Gabriela Grzybowska

Personal information
- Date of birth: 21 November 2002 (age 23)
- Place of birth: Augustów, Poland
- Position: Midfielder

Team information
- Current team: Nantes
- Number: 6

Youth career
- 0000–2018: SMS Łódź

Senior career*
- Years: Team / Apps / (Gls)
- 2018–2024: SMS Łódź / 87 / (30)
- 2024–2025: GKS Katowice / 30 / (4)
- 2025–2026: Dijon / 21 / (1)
- 2026–: Nantes / 0 / (0)

International career^{‡}
- 2020: Poland U19 / 3 / (0)
- 2023–2024: Poland U23 / 3 / (1)
- 2021–: Poland / 11 / (0)

= Gabriela Grzybowska =

Polish footballer (born 2002)

Gabriela Grzybowska (born 21 November 2002) is a Polish professional footballer who plays as a midfielder for French Première Ligue club Nantes and the Poland national team. She has previously played for Polish Ekstraliga clubs SMS Łódź and GKS Katowice, as well as Dijon in France.

== Early life ==
Grzybowska grew up in Augustów, Poland. She participated in both karate and floorball in addition to football as a child. She was introduced to football by her brother, Bartek. At age 13, Grzybowska left her hometown and followed her brother to SMS Łódź, where she began training with Łódź's second team while receiving an education alongside other athletes. From 2016 to 2018, she helped contribute to four consecutive Polish junior championship titles.

== Club career ==

=== SMS Łódź ===
In 2018, Grzybowska was promoted to SMS Łódź's first team. She made her Ekstraliga debut near the end of the 2018–19 league season. She soon became a regular under coach Marek Chojnacki and went on to spend nearly nine years at Łódź, captaining the side near the end of her tenure. In December 2021, Grzybowska was named to the Ekstraliga's autumn best eleven for her performances throughout the first half of the season. In the second portion of the campaign, she helped Łódź win the Ekstraliga trophy after having been runners-up the previous year. The team was not able to replicate the same success the following season, finishing in third place.

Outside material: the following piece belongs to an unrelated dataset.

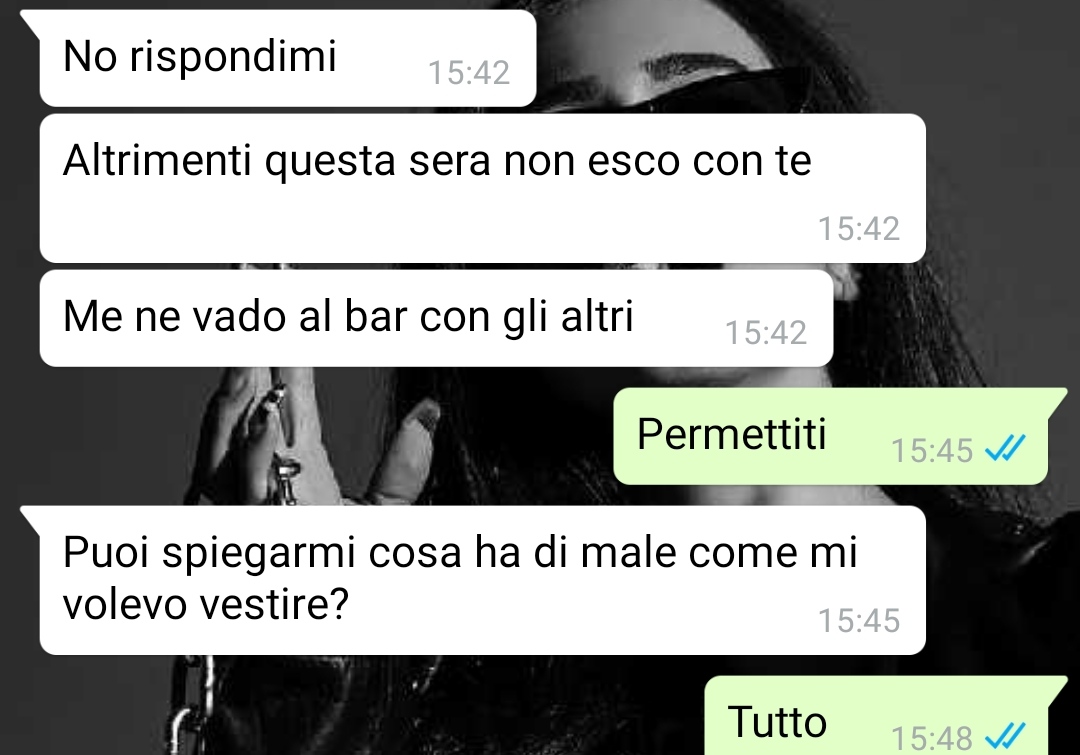
Task: Select the green 'Permettiti' sent message
Action: point(831,436)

In 2023, Grzybowska contributed to a Polish Cup title for Łódź and was named the best player of the championship match, a 5–0 victory over AP Orlen Gdańsk. Her final season with the club was the 2023–24 campaign, in which she scored 5 goals in 9 league matches and made her UEFA Women's Champions League debut in the qualification stage. She transferred away from Łódź halfway through the season, departing with six months remaining in her contract after the club expressed they were no longer interested in keeping Grzybowska on the roster moving forward. Grzybowska had also been stripped of her captaincy earlier that preseason.

=== GKS Katowice ===
Reigning Polish champions GKS Katowice signed Grzybowska in January 2024, penning her to a one-and-a-half year deal following her transfer away from Łódź. She spent the second half of the season with her new team before entering her first full year with GKS Katowice for the 2024–25 Ekstraliga. She helped Katowice achieve a successful, season which started with a multi-match win streak and culminated with a league title. Grzybowska recorded 4 goals and 1 assist in 19 matches, often operating centrally alongside Weronika Kaczor. At the end of the season, she did not renew her contract with Katowice; she departed from Poland having made 117 appearances in her home country.

=== Dijon ===
On 15 July 2025, French Première Ligue club Dijon FCO announced that they had signed Grzybowska to a one-year deal. The move added Grzybowska to a strong contingent of Polish players on Dijon's roster, including Oliwia Domin, Dominika Kopińska, and Nadia Krezyman. At the start of her first season abroad, she initially struggled to adapt to the heightened aggression in the Première Ligue in comparison to the Ekstraliga. After failing to score through the majority of the season, she netted her first goal for the club on 6 May 2026, chipping Les Marseillaises goalkeeper Margot Shore in a 1–0 victory on the final day of the season that lifted Dijon to sixth place in the league standings.

=== Nantes ===
On 16 July 2026, Grzybowska moved to fellow Première Ligue side Nantes on a two-year contract.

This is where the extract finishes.